Hi David,

> Currently, a control has a default style-class. For example, you can use 
> .button in a style-sheet to style a Button. I propose to move the default 
> style-class from the control to the skin (RT-32186). The impetus for this 
> change is two-fold. 
> 
> Firstly, it can be argued that setting the style-class of a control should be 
> left to the developer, that imposing a default style-class is implementation 
> detail leaking into the public API. Moving the default style-class from the 
> control to the skin addresses this concern.
> 
> The second motive has to do with CSS processing itself.
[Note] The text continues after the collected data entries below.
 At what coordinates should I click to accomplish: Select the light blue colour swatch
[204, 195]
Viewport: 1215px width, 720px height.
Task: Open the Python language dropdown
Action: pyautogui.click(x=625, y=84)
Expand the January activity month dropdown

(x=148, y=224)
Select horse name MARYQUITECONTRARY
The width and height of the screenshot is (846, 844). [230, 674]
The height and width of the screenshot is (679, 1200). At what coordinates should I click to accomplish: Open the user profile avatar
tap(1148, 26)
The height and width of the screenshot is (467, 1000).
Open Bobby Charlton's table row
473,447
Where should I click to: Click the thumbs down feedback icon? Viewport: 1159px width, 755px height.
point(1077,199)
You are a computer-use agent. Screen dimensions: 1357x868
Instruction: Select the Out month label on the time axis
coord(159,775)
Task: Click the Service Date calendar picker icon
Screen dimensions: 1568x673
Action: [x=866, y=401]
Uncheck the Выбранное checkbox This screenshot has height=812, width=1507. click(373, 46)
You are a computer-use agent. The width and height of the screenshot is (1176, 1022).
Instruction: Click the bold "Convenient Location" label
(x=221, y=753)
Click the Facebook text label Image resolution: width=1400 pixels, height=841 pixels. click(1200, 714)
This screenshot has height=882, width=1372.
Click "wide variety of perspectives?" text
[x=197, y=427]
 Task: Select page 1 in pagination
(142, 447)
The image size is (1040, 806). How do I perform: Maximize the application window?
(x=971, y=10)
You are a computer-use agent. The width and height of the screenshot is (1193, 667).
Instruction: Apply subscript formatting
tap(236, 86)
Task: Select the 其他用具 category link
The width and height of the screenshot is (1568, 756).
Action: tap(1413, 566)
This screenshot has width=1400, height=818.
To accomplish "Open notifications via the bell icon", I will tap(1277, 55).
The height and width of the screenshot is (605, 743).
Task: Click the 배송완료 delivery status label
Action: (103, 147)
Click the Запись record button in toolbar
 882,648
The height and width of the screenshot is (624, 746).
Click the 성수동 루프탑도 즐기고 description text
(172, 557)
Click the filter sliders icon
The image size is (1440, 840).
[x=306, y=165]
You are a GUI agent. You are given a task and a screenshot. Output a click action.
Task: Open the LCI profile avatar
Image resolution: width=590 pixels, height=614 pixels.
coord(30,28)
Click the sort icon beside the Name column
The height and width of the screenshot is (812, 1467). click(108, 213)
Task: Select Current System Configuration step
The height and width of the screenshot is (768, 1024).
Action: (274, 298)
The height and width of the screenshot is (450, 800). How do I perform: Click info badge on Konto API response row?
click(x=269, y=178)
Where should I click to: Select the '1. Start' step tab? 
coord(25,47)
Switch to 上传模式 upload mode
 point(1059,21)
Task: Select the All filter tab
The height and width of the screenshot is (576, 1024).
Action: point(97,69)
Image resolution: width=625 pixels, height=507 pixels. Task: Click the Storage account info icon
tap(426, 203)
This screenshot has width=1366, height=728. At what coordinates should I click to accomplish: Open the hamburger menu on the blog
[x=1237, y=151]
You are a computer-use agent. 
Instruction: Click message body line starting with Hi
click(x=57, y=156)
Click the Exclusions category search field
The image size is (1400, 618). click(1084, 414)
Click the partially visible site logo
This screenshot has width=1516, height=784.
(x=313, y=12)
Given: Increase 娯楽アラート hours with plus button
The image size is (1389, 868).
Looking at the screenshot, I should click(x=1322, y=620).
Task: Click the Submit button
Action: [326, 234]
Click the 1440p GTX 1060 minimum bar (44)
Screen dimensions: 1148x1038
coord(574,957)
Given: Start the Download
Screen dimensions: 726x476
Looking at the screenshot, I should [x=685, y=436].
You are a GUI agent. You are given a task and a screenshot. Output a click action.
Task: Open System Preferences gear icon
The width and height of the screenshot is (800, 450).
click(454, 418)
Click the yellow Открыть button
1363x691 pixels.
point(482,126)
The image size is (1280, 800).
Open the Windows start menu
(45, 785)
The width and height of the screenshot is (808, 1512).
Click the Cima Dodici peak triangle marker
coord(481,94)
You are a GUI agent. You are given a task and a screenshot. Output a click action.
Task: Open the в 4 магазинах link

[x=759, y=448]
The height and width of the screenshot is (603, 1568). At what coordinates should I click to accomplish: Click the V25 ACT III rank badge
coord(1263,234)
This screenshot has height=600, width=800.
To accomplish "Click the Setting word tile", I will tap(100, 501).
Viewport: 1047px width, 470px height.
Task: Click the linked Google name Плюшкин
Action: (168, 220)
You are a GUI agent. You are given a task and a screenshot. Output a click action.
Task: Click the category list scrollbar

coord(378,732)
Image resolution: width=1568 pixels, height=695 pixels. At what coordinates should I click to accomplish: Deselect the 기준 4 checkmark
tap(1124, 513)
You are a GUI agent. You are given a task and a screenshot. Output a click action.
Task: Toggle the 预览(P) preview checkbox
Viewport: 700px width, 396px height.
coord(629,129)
When a skin is set on 
> a control, the control adopts the styles of the skin and css is reapplied to 
> the control in order to pick up the new styles. Thus, it takes two CSS passes 
> to fully style a control. By moving the default style-class to the skin, the 
> control no longer has to adopt the skin's styles. Styles still have to be 
> applied to the skin, but this can be done from the skinProperty's invalidated 
> method. These subtle changes - not adopting the styles and applying css to 
> the skin from skinProperty's invalidated method - will simplify the code in 
> Control.

It seems like removing the built-in style classes would be quite a breaking 
change. One pattern used today in order to "turn off" the default styles 
(without having to wholly replace the skins) is to clear the styleClass list. 
But if the styleClass list is already empty, this pattern won't work and 
existing code will break. Another problem is that existing CSS styles just say 
.tool-bar { -fx-orientation: vertical; }, and those would no longer work.

Is there another way to accomplish your second motive?

I need more time to work through the rest of this, maybe we can chat offline to 
get me up to speed, but my initial concern is that removing the style class 
will break people fairly substantially.